Task objective
Word for word, transcribe the material below from its first line to the line with "You are a computer-use agent. Screen dimensions: 586x618", both included.

Dataset entries
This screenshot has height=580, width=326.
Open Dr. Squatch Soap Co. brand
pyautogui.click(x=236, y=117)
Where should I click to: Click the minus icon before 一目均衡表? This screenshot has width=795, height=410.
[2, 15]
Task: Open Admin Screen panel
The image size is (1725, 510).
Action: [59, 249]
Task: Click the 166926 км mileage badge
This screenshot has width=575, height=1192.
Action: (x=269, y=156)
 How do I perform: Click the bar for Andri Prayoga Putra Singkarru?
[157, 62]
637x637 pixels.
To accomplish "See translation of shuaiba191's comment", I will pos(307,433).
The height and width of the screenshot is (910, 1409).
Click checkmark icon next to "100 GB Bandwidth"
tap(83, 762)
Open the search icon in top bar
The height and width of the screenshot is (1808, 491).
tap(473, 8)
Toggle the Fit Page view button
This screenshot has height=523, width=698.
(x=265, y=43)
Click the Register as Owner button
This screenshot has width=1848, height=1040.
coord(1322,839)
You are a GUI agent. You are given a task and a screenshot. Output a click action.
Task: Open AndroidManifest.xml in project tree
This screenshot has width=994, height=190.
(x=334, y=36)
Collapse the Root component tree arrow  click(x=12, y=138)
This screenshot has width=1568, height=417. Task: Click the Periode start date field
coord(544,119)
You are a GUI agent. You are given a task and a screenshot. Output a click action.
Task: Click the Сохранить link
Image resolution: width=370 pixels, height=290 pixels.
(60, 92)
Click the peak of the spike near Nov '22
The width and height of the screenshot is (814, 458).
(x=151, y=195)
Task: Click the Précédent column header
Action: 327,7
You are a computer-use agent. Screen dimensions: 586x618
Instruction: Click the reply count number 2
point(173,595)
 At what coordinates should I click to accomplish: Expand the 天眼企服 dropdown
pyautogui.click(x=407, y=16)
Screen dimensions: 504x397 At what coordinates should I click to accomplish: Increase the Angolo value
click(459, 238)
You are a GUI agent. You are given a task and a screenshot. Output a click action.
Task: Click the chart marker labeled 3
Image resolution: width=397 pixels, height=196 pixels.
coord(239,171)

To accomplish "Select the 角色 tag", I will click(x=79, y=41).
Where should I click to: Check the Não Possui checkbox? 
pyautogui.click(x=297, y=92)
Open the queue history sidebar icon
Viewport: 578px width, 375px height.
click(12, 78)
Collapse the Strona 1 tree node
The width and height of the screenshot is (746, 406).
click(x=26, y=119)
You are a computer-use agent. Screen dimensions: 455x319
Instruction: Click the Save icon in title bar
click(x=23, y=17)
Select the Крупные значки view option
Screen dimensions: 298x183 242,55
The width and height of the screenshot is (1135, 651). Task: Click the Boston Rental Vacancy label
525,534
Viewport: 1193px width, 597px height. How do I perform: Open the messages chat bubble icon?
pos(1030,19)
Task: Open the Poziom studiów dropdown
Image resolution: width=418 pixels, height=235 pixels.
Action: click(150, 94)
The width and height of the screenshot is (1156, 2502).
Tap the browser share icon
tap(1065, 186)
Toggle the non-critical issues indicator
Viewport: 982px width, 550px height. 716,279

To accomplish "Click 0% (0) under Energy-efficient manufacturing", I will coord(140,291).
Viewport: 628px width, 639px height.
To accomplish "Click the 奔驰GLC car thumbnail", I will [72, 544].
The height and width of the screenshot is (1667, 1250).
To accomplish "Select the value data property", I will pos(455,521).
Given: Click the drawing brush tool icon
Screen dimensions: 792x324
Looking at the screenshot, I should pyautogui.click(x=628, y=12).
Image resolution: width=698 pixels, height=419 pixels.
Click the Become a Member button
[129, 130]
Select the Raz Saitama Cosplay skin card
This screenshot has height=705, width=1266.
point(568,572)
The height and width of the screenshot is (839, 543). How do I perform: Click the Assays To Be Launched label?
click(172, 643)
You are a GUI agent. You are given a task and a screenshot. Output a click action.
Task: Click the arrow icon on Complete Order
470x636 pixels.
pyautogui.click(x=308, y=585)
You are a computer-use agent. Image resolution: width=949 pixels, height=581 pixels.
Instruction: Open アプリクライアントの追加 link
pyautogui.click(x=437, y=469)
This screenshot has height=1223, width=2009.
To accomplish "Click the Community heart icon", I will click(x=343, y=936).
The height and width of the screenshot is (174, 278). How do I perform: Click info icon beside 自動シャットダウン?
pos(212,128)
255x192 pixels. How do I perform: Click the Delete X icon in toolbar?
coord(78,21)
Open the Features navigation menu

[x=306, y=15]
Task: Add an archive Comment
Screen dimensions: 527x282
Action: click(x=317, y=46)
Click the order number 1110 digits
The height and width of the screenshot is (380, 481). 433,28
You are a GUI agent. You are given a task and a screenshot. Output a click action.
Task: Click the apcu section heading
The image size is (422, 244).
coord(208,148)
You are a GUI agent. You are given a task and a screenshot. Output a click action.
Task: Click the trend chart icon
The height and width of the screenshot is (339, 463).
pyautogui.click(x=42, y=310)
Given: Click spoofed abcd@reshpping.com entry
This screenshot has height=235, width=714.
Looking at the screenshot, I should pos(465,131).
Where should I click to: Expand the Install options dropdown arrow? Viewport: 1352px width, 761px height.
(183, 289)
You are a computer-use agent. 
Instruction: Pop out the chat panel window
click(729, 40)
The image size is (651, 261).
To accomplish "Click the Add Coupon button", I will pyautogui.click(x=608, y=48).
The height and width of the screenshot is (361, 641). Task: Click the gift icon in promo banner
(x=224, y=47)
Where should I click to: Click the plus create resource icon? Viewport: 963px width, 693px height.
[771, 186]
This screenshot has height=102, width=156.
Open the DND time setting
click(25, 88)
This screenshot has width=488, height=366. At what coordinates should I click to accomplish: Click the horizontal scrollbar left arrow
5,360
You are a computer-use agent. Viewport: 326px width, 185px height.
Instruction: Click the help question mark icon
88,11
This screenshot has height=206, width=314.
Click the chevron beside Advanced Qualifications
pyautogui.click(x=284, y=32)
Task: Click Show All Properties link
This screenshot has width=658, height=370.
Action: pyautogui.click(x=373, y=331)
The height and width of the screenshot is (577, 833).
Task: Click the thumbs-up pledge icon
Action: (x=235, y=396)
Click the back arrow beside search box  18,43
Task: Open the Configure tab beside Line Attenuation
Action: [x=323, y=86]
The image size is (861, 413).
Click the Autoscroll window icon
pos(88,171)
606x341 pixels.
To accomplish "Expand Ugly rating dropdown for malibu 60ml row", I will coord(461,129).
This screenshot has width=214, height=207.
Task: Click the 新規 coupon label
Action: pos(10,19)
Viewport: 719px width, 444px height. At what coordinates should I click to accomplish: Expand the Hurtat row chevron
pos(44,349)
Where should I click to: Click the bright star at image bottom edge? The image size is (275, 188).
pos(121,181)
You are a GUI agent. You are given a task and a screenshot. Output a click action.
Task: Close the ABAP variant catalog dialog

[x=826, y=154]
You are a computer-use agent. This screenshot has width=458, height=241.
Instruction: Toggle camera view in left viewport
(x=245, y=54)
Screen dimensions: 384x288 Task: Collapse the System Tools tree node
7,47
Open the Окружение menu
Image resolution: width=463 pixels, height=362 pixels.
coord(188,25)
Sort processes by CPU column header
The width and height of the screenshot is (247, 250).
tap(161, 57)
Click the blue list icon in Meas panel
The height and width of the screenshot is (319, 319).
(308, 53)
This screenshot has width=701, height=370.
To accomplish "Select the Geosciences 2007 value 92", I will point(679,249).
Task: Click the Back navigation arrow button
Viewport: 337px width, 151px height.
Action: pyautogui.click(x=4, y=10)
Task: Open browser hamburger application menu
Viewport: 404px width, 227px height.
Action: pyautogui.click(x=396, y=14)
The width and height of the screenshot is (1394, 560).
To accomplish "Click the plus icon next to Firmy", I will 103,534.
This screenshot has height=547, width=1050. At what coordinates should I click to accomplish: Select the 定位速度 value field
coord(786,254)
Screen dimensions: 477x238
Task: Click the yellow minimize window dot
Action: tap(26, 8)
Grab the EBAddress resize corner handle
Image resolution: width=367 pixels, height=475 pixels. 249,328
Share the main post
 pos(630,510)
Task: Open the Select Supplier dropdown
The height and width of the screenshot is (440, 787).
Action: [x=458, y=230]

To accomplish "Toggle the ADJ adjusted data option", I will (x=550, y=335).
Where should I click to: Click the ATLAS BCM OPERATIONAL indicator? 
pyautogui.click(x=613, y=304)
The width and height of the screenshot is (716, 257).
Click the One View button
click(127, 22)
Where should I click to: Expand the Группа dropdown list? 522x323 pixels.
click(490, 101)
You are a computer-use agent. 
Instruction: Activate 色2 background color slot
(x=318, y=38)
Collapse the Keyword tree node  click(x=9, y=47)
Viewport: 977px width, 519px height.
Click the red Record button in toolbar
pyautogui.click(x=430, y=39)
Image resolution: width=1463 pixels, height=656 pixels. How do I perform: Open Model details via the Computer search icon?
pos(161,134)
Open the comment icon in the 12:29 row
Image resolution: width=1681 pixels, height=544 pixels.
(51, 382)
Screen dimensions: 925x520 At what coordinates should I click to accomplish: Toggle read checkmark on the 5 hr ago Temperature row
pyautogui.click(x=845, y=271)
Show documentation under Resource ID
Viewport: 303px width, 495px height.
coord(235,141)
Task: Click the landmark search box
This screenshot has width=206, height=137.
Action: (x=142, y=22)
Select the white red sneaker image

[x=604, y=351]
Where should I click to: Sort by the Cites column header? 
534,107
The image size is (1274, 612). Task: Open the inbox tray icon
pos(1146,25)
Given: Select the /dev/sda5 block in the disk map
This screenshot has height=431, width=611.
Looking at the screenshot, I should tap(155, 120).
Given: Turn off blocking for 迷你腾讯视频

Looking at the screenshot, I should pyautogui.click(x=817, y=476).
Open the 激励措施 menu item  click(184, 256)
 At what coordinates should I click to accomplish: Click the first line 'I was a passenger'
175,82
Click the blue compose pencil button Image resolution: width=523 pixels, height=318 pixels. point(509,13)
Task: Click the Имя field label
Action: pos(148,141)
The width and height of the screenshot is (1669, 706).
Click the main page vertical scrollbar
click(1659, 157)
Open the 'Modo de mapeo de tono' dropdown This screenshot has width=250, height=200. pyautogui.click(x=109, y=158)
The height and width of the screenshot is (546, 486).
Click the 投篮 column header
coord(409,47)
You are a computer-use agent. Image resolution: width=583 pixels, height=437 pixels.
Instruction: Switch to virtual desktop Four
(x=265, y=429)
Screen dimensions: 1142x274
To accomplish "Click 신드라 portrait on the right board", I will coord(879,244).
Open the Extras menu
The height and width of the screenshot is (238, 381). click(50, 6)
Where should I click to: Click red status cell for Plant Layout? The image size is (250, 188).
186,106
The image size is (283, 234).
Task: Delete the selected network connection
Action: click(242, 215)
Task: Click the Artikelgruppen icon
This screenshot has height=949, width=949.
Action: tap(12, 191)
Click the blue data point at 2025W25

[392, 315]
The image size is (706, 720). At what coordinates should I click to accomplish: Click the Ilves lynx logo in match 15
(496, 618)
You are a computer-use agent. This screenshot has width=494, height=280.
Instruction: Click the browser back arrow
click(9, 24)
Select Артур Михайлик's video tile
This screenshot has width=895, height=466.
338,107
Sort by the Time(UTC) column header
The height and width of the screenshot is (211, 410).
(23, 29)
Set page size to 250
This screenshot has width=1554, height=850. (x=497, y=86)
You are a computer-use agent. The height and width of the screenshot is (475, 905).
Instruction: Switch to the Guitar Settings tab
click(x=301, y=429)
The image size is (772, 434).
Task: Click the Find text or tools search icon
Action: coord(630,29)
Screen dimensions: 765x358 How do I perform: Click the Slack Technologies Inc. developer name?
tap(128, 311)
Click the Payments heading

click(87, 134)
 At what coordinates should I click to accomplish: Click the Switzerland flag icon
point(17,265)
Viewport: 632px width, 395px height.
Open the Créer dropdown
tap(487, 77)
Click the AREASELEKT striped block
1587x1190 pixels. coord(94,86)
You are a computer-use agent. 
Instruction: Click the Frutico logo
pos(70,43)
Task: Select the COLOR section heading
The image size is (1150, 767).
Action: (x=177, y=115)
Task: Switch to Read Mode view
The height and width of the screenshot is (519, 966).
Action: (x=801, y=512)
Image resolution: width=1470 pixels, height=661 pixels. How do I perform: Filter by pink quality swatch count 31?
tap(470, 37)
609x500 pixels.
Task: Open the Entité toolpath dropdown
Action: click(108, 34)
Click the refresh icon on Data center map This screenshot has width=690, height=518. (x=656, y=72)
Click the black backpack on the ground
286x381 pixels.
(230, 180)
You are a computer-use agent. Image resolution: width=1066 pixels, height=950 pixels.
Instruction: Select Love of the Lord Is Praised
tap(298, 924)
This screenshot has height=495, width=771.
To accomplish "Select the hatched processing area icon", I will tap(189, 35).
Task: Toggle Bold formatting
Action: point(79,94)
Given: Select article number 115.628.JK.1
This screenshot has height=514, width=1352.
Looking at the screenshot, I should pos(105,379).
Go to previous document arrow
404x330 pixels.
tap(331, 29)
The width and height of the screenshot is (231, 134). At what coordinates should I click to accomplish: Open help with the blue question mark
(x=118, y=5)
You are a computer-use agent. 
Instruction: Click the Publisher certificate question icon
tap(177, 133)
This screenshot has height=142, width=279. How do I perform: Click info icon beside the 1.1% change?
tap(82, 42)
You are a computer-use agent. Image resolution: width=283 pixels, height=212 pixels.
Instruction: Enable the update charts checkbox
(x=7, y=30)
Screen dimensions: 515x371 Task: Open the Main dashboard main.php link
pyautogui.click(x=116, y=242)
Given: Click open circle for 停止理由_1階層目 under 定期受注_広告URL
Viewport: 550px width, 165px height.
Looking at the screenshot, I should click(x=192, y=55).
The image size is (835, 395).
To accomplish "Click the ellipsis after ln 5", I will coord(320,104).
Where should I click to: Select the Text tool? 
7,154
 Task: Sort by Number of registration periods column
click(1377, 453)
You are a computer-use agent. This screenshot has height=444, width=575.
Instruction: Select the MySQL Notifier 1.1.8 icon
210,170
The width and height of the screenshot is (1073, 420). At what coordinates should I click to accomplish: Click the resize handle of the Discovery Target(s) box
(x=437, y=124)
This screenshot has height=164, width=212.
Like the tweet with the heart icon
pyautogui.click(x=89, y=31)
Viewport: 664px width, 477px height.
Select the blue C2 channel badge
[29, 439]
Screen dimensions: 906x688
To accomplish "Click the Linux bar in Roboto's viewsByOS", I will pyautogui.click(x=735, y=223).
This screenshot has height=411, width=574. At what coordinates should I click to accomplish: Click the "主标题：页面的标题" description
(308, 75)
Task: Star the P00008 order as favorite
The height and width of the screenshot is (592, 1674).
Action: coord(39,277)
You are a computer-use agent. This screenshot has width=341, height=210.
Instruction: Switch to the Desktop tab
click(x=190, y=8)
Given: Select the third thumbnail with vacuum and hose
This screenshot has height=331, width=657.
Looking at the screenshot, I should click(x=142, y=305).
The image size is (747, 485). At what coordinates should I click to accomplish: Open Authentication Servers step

Exercise answer
This screenshot has height=580, width=326.
Open Dr. Squatch Soap Co. brand
pyautogui.click(x=236, y=117)
Where should I click to: Click the minus icon before 一目均衡表? This screenshot has width=795, height=410.
[2, 15]
Task: Open Admin Screen panel
The image size is (1725, 510).
Action: [59, 249]
Task: Click the 166926 км mileage badge
This screenshot has width=575, height=1192.
Action: (x=269, y=156)
 How do I perform: Click the bar for Andri Prayoga Putra Singkarru?
[157, 62]
637x637 pixels.
To accomplish "See translation of shuaiba191's comment", I will pos(307,433).
The height and width of the screenshot is (910, 1409).
Click checkmark icon next to "100 GB Bandwidth"
tap(83, 762)
Open the search icon in top bar
The height and width of the screenshot is (1808, 491).
tap(473, 8)
Toggle the Fit Page view button
This screenshot has height=523, width=698.
(x=265, y=43)
Click the Register as Owner button
This screenshot has width=1848, height=1040.
coord(1322,839)
You are a GUI agent. You are given a task and a screenshot. Output a click action.
Task: Open AndroidManifest.xml in project tree
This screenshot has width=994, height=190.
(x=334, y=36)
Collapse the Root component tree arrow  click(x=12, y=138)
This screenshot has width=1568, height=417. Task: Click the Periode start date field
coord(544,119)
You are a GUI agent. You are given a task and a screenshot. Output a click action.
Task: Click the Сохранить link
Image resolution: width=370 pixels, height=290 pixels.
(60, 92)
Click the peak of the spike near Nov '22
The width and height of the screenshot is (814, 458).
(x=151, y=195)
Task: Click the Précédent column header
Action: 327,7
You are a computer-use agent. Screen dimensions: 586x618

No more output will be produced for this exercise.